GIVEN TEXT.
>>>

|Publication number||US5170434 A|
|Application number||US 07/722,926|
|Publication date||Dec 8, 1992|
|Filing date||Jun 28, 1991|
|Priority date||Aug 30, 1988|
|Publication number||07722926, 722926, US 5170434 A, US 5170434A, US-A-5170434, US5170434 A, US5170434A|
|Inventors||James R. Anderson|
|Original Assignee||Beltone Electronics Corporation|
|Export Citation||BiBTeX, EndNote, RefMan|
|Patent Citations (10), Non-Patent Citations (1), Referenced by (37), Classifications (4), Legal Events (7)|
|External Links: USPTO, USPTO Assignment, Espacenet|
This is a continuation of application Ser. No. 07/459,309, filed Dec. 29, 1989, now abandoned, which was a continuation of application Ser. No. 07/238,207, filed Aug. 30, 1988, now abandoned.
This invention relates to the manufacture of hearing aids. In general, hearing aids receive sound signals and amplify, or otherwise modify, the signals for the hearing aid user. The present invention particularly relates to hearing aids that attempt to amplify speech signals more than noise signals and thus improve the clarity of the signal ultimately provided by the hearing aid to the user.
Electrical circuits for hearing aids circuits are well known. An example of one such hearing aid circuit is described in U.S. Pat. No. 4,792,977 by James Anderson and Richard Brander.

<<<

REQUIREMENTS.
**1.** Who is listed as the inventor in the hearing aid patent above?
**2.** Continue the hearing aid patent text above from its last sentence.

COLLECTED MATERIAL.
>>>

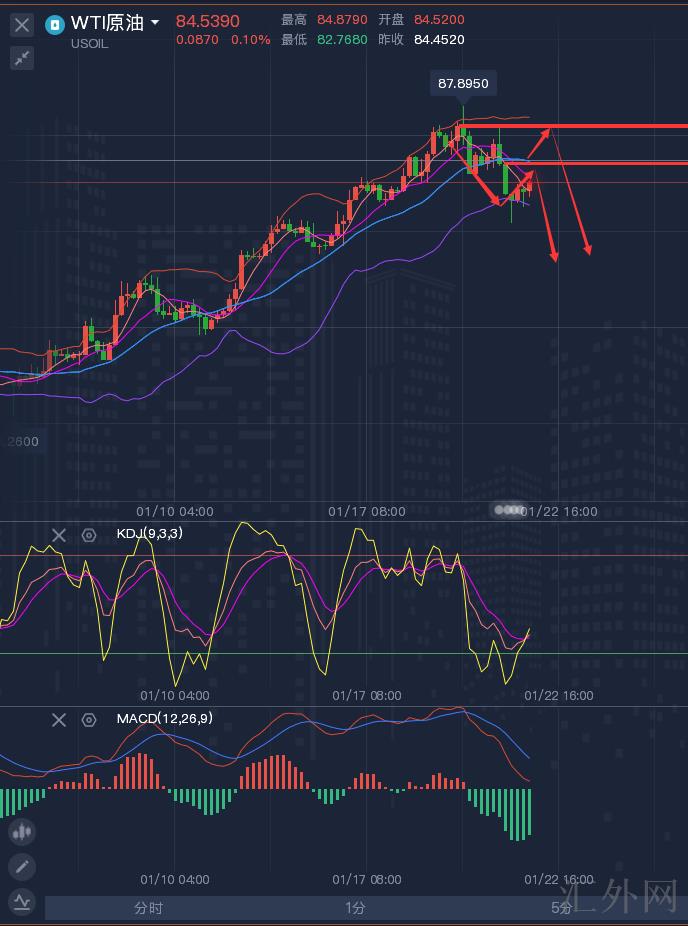Click the MACD(12,26,9) indicator label
The height and width of the screenshot is (926, 688).
click(x=164, y=719)
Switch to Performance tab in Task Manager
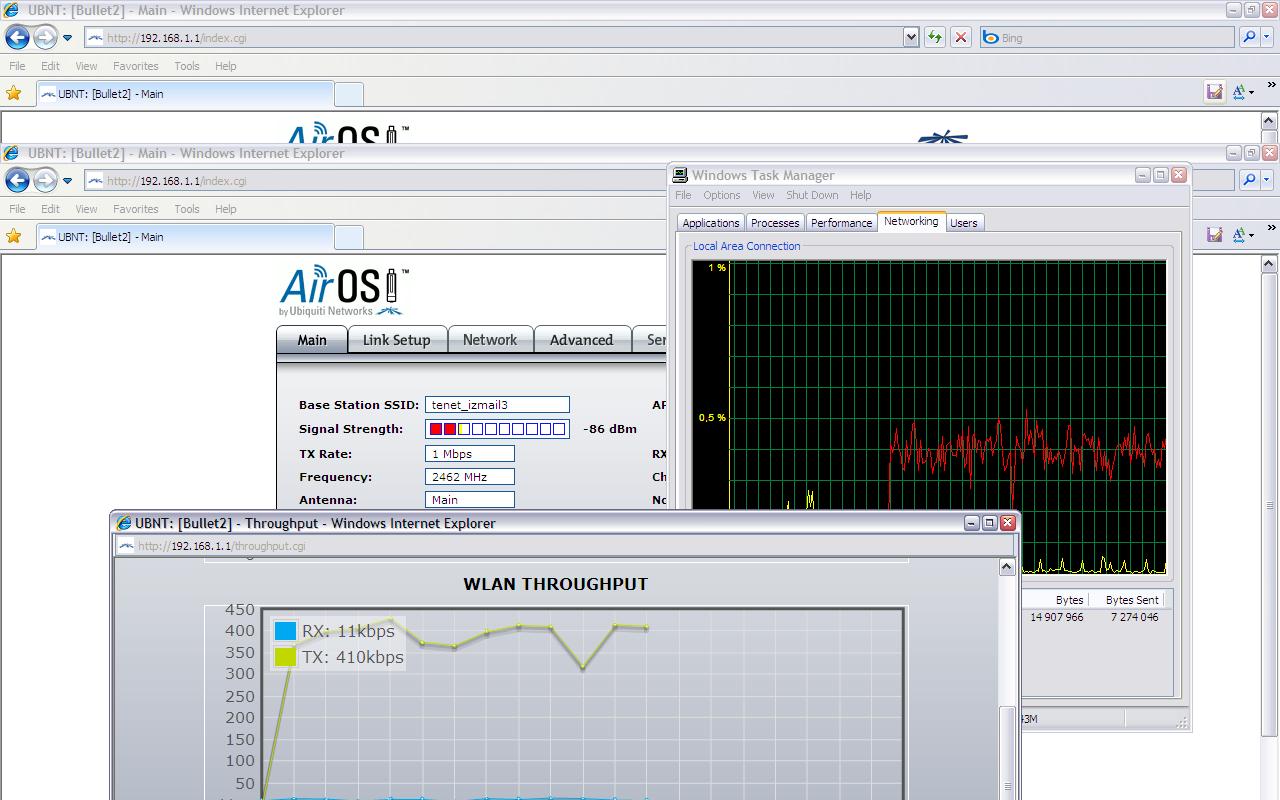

<<<

RESULTS OF THE TASKS.
**1.** James R. Anderson

**2.**
Since hearing aids are worn on or in the human ear, the hearing aid circuitry and battery must necessarily be physically small. Consequently, such circuitry must necessarily be compact and use low levels of power. Nonetheless, the circuitry should also be as complex as necessary to provide a proper signal to help the hearing aid user with his or her particular hearing deficiency.
Many hearing aid users, for example, have difficulty in understanding speech when background noises are simultaneously present. The circuitry for hearing aids used by such persons should attempt to amplify speech signals more than the noise signal. The ability of the hearing aid circuitry to thus "discriminate" between speech and noise, and adjust amplification levels accordingly, significantly improves the effectiveness of the hearing aid and, thus, the hearing ability of the hearing aid user.
Unfortunately, many of the available noise discrimination techniques are poorly suited for use within a hearing aid. Many circuits useful to implement the techniques are physically large or consume significant amounts of electrical power. Other such circuits are simply expensive to manufacture or provide minimal discrimination between speech and noise signals, or have undesirable side effects on the reproduced sound. Prior art devices have used the fact that most noise signals contain high levels of low frequency energy and use the presence of this energy to reduce low frequency amplification if a threshold level is exceeded. Unfortunately, speech also contains significant low frequency energy which may trigger such circuits to reduce low frequency gain even when background noise is not present, reducing naturalness of reproduction.
It would be desirable to take into account the time characteristics of the envelope of the signal to distinguish between steady state noise-like signals and dynamically varying signals, such as speech. This is a feature of the present invention.
Other examples of prior art devices are disclosed in U.S. Pat. Nos. 4,490,585 and 4,409,435.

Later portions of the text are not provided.